Schroeder also declined to discuss “any background information” on the lone witness in Taylor’s apartment complex who claimed to have heard police announce their presence before using a battering ram to enter. That witness, according to Attorney General Daniel Cameron’s investigation, corroborated officers’ statements that they knocked and identified themselves; other neighbors have different accounts.
Schroeder acknowledged that there is some body camera footage from officers during the fatal June 1 shooting of McAtee but, after pausing to speak to his attorney, declined to elaborate. Fischer claimed he fired Conrad after learning there was no body camera footage of the shooting.
Schroeder also said that LMPD's Thursday night arrest of state Rep. Attica Scott was "under review" by the county attorney, like all the other arrests from that night.
LMPD has accused Scott, a Louisville Democrat, of being "part of a large group" near the main branch of the Louisville Free Public Library that was ordered to disperse "and failed to do so." Her arrest report lists charges of unlawful assembly, failure to disperse and first-degree rioting, a Class D felony. Scott has called her arrest "ridiculous."
Schroeder also acknowledged that some LMPD officers considered a search warrant to enter the nearby First Unitarian Church two nights later, when the department believed arson suspects might be hiding inside among the other protesters who sought refuge there.
"That is a conversation (Chief of Public Safety Amy Hess) and I and some other members of the staff had with a member of the county attorney and determined that was not an appropriate course of action," he said.
Committee members also questioned Schroeder about his handling of two strongly-worded emails from LMPD officers, both of which recently became public. Maj. Bridget Hallahan, of Louisville's 5th Division, was relieved of her command position and allowed to retire after controversial emails from her personal account surfaced. Sgt. Jonathan Mattingly, who led the March 13 raid into Breonna Taylor’s apartment, also wrote a controversial email critical of the mayor's leadership.
Schroeder said firing Hallahan would have required an investigation. He also said taking any disciplinary action against Mattingly for his email would require the same thing.
"I am aware of (Mattingly's) e-mail," Schroeder said. "I have not had time to take any action on that e-mail. We've been dealing with the events of the post-attorney general's decision. That is something that would require an investigation, so that is something that either I or — if it occurs after I leave — Chief (Yvette) Gentry would need to address."

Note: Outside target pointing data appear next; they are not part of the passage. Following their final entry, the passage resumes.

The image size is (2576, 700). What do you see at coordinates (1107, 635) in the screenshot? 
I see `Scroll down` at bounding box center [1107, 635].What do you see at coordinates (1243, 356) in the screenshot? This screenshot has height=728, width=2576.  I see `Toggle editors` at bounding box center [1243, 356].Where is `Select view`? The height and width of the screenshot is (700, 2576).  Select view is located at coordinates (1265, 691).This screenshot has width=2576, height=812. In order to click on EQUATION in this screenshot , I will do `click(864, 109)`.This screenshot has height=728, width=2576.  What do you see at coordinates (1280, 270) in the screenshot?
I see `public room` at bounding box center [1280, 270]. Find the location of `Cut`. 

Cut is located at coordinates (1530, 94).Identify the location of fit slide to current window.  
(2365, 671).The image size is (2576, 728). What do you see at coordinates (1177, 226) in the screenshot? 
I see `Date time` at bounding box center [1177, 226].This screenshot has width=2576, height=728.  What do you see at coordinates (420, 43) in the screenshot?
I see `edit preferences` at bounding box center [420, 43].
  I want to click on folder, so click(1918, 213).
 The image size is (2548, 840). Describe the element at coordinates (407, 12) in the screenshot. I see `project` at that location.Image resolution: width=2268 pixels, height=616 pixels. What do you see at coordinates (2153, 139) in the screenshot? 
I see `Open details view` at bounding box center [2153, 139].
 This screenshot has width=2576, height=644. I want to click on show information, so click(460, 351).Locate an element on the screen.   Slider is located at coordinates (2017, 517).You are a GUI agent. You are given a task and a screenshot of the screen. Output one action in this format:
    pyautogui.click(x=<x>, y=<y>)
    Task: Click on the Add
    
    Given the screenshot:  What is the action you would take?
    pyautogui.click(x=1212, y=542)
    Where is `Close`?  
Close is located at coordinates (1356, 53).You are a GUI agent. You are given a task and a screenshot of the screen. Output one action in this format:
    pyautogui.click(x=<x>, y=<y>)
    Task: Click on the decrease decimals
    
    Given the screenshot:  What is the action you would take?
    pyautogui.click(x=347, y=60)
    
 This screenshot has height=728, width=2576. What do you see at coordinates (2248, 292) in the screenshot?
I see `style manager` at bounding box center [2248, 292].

Schroeder, who had fought the Council’s subpoenas in court, relented and agreed to answer questions at the meeting of the Council’s committee only after the Kentucky Court of Appeals ruled against him Monday morning.
In testimony spanning about four hours, Schroeder said at times he has been “micromanaged” by Fischer’s staff. In one example, he said, the mayor’s office asked to review email updates sent to officers, a move Schroeder said was meant to improve the department’s communication.
Schroeder said the Professional Standards Unit, which looks into whether officers followed procedures, is conducting 20 protest-related investigations, while the Public Integrity Unit, which assesses possible criminal violations by police, is conducting five protest-related investigations.
Schroeder is set to retire Thursday. Fischer has named former LMPD Deputy Chief Gentry as the next interim chief as the search for a permanent chief continues.